I began to feel frustrated; this is not how it’s supposed to work! She’s supposed to want to play! My frustration came out in my voice, and I began to tell her to get up with an edgy tone. When she didn’t, my feelings of frustration gave way to anger. Since I didn’t want to take that out on her, I ended the session to evaluate what had just happened.
The first thing that I decided was that I was wrong: Maisy does not learn faster with a no reward marker. In fact, she gave up so quickly, and was so difficult to persuade to re-engage with the task, that I believe she found it punishing. True, she also gave up when the silence went on too long in the second scenario, but she worked approximately three times longer, and was much more willing to re-engage when I asked. As a result, I think she found the lack of any feedback confusing, but not aversive.

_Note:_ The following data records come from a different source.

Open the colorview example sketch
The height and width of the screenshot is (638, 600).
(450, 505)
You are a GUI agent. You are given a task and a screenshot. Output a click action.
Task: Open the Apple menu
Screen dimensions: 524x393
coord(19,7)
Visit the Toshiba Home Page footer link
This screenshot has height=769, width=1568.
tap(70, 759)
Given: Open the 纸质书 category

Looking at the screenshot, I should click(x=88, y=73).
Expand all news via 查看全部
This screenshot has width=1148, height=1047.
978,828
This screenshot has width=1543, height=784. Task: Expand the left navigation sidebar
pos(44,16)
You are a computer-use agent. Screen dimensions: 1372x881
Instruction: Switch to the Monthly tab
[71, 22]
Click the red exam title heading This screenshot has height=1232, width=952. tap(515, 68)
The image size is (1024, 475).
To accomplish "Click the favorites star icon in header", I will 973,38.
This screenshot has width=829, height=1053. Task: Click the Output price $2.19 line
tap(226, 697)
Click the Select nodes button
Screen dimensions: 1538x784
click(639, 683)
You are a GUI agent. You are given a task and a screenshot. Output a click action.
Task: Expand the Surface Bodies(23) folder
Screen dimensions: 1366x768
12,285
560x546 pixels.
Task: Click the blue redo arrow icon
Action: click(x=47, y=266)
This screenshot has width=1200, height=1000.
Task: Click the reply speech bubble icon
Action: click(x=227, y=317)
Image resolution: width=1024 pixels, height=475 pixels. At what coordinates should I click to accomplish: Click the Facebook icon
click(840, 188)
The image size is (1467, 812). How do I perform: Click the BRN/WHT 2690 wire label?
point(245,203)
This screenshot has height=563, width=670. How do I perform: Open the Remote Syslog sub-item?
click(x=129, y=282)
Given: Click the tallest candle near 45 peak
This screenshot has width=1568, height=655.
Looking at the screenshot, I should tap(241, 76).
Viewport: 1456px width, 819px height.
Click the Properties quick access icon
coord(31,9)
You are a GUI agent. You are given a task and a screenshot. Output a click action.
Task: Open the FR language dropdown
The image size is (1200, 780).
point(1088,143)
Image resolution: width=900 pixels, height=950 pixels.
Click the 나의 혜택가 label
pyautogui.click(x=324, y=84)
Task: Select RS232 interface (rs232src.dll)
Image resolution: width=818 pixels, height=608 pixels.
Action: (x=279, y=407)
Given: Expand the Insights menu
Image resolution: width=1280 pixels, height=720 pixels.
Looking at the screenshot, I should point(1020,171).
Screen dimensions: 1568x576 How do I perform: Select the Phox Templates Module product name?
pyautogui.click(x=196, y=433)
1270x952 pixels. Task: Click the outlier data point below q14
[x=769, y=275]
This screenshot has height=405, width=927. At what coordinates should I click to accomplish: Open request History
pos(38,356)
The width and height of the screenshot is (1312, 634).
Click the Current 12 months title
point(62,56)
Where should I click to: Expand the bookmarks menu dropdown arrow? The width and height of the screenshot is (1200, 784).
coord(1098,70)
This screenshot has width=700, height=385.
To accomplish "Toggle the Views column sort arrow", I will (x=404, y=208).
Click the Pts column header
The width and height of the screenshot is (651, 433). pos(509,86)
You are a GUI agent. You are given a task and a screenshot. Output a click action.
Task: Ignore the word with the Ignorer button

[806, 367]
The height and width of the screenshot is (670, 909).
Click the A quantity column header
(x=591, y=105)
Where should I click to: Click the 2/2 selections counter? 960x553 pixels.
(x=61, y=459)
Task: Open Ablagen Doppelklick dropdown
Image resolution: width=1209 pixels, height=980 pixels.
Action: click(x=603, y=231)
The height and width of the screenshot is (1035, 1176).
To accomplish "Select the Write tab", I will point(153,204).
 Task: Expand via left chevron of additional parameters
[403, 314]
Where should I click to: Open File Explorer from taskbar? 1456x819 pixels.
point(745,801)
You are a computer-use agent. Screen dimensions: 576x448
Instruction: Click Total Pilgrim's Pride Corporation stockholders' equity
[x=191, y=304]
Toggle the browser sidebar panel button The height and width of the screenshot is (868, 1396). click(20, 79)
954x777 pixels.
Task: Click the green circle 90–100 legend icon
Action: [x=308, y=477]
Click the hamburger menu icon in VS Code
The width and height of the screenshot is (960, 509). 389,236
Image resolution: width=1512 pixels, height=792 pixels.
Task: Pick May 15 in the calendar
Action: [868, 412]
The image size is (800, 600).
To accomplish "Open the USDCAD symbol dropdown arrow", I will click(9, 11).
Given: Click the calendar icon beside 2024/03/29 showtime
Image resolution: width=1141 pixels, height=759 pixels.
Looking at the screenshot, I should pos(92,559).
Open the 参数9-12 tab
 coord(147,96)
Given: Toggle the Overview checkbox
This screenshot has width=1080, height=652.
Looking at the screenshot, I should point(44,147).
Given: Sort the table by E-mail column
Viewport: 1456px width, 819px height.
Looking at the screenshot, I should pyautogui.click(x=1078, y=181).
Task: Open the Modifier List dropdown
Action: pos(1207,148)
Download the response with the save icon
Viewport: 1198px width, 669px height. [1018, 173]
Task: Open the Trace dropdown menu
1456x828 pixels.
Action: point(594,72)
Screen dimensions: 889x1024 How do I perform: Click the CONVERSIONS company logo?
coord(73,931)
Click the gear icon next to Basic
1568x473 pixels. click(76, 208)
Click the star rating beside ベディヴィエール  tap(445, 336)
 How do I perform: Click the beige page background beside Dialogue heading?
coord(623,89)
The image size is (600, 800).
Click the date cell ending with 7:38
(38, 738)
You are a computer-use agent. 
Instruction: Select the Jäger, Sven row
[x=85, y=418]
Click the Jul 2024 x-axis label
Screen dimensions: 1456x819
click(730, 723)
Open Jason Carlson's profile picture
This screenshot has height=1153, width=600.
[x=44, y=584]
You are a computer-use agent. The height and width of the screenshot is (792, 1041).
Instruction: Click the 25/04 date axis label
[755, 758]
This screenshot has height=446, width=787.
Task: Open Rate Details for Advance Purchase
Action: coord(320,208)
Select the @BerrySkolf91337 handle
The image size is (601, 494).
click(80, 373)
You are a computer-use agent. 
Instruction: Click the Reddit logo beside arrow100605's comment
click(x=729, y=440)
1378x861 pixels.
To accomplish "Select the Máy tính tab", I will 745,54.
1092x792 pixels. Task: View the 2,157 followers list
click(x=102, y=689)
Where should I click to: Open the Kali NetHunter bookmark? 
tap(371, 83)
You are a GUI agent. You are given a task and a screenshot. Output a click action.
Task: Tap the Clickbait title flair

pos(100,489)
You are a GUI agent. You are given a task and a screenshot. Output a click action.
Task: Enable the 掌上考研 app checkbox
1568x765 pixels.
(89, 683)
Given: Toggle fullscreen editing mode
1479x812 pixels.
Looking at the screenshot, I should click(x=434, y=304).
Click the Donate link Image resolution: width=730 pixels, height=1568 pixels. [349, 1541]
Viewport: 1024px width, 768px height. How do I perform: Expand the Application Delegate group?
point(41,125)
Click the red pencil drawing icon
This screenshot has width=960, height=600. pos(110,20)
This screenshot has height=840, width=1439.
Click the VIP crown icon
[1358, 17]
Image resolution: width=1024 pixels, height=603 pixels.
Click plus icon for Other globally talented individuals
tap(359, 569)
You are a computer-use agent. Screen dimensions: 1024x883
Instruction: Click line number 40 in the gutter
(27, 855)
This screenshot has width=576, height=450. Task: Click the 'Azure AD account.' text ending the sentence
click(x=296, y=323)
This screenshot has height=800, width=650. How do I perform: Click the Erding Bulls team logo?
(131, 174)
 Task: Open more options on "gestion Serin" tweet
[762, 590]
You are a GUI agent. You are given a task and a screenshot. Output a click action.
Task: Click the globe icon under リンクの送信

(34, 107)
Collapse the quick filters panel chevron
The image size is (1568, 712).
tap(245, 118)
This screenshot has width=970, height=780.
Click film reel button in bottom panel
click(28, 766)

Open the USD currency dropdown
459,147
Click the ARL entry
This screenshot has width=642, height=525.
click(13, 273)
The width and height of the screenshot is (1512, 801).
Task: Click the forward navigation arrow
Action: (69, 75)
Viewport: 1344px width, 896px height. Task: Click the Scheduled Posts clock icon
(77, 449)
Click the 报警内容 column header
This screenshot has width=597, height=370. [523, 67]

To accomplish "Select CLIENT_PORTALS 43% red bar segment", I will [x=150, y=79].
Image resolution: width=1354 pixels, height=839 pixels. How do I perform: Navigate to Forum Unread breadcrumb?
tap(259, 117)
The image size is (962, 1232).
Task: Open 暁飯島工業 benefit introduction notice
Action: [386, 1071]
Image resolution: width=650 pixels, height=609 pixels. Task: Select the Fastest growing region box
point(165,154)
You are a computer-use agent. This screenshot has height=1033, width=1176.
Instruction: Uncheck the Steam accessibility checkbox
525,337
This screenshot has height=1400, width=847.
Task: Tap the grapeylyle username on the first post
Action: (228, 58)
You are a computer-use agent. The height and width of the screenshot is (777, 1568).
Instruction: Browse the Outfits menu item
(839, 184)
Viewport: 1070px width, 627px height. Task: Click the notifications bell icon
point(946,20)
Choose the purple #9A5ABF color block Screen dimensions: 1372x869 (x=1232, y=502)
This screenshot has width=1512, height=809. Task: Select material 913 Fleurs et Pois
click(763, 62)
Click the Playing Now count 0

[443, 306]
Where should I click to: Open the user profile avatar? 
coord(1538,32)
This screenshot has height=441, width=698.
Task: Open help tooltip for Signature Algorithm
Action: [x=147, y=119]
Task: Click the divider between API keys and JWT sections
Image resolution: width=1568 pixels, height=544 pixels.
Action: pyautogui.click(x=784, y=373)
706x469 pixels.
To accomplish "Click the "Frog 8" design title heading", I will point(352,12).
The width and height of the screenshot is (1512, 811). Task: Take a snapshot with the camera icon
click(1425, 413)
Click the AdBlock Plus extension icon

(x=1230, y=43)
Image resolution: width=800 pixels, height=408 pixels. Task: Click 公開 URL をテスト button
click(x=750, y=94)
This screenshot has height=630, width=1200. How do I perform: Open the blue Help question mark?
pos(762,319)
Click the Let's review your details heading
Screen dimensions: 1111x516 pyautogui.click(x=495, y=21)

Still, I concluded that the complete lack of any kind of feedback was also not the best way to help Maisy learn. Instead, her learning is most efficient when she gets lots of reinforcement over a short period of time. This means my job is to break the shaping task at hand down into as many pieces as possible so it is easier for her to progress through each step of the task. However, sometimes it is difficult to figure out how to break a task down any further. As a result, if I cannot figure out how to make the task easier, and if it’s been fifteen to twenty seconds without a click, I need to give Maisy a “gimme” click- reverting to the previous level of criteria for a few moments before trying the higher criteria again.
I also suspect that my initial use of “nope!” wasn’t actually serving as a no reward marker. Given the way Maisy responded, I think it actually served the purpose of a keep going signal for her. This means that for tasks that haven’t had a sufficient amount of duration built in yet, she depends on verbal encouragement to know that she’s doing what I want. (Interestingly, though completely off topic, I haven’t been very good at building duration past 30 seconds or so, which was Maisy’s threshold for silence during these tests. It makes me wonder if my inability to build more duration in her behaviors is due to her threshold, or if she’s developed that threshold because I have neglected to put in the work necessary to build more duration. On second though, I’m pretty sure I know the answer to that.)
Finally, and perhaps most importantly, I learned that I don’t like it when I have to tell Maisy she’s wrong. I became frustrated and then angry as she continued to fail, even though that “failure” was behaviorally no different than when we did silence only, or when I used the keep going signal. Maisy was going about the shaping task in the exact same way in each scenario. She wasn’t any more wrong when I told her she was than when I didn’t. In other words: focusing on the wrong behavior rather than the right one changed the way I viewed and felt about the training session, and it took all of the fun and joy out of playing the shaping game with Maisy.
In the end, doing this experiment not only taught me that my initial supposition was wrong, but it also reaffirmed my commitment to positive training. Focusing on what I want her to do helps Maisy learn faster, but it also makes us both feel better.